- _Given task_: Return the data from the line with "The height and width of the screenshot is (953, 1920)." to the line with "I will 500,1409.", both included, and copy each line verbatim.
=== Data supplied ===
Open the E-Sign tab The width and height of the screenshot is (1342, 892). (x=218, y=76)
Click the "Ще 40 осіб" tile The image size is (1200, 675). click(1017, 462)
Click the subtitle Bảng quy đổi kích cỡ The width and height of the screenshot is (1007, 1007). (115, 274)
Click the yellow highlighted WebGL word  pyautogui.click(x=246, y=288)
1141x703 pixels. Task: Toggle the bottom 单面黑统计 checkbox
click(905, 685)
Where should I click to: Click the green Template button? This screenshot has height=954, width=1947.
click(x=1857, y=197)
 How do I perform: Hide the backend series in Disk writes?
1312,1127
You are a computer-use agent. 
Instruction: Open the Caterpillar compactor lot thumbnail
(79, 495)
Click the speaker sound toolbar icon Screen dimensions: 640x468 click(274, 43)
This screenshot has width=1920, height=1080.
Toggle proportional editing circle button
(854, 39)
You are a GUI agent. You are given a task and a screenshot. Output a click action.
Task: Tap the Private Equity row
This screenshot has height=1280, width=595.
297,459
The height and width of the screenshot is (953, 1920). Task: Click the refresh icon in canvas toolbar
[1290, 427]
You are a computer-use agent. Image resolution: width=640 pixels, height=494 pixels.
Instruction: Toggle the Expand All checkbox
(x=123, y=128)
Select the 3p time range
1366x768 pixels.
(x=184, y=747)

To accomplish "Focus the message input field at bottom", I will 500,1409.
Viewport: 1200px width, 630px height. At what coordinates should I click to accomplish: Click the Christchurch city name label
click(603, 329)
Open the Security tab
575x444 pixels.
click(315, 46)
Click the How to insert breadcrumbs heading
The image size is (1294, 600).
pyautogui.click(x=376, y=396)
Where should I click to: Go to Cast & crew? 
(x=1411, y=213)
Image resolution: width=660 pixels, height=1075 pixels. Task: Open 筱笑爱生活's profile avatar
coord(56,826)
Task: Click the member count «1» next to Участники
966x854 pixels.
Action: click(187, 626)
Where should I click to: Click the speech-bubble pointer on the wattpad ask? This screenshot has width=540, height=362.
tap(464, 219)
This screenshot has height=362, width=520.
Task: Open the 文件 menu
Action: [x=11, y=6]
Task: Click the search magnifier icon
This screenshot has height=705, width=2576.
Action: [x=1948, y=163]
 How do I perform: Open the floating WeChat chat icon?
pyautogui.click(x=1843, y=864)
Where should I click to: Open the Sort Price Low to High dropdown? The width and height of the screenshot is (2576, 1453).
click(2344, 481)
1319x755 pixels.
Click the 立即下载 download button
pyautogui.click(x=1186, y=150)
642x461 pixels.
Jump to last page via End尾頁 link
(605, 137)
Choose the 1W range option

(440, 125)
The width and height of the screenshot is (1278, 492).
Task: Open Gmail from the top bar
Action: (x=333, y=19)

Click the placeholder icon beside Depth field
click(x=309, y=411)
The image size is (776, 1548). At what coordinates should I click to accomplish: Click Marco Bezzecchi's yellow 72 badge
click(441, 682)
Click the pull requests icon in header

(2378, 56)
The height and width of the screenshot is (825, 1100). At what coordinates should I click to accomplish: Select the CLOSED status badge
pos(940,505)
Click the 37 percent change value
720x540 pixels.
===
- _Final answer_:
The height and width of the screenshot is (953, 1920). Task: Click the refresh icon in canvas toolbar
[1290, 427]
You are a computer-use agent. Image resolution: width=640 pixels, height=494 pixels.
Instruction: Toggle the Expand All checkbox
(x=123, y=128)
Select the 3p time range
1366x768 pixels.
(x=184, y=747)

To accomplish "Focus the message input field at bottom", I will 500,1409.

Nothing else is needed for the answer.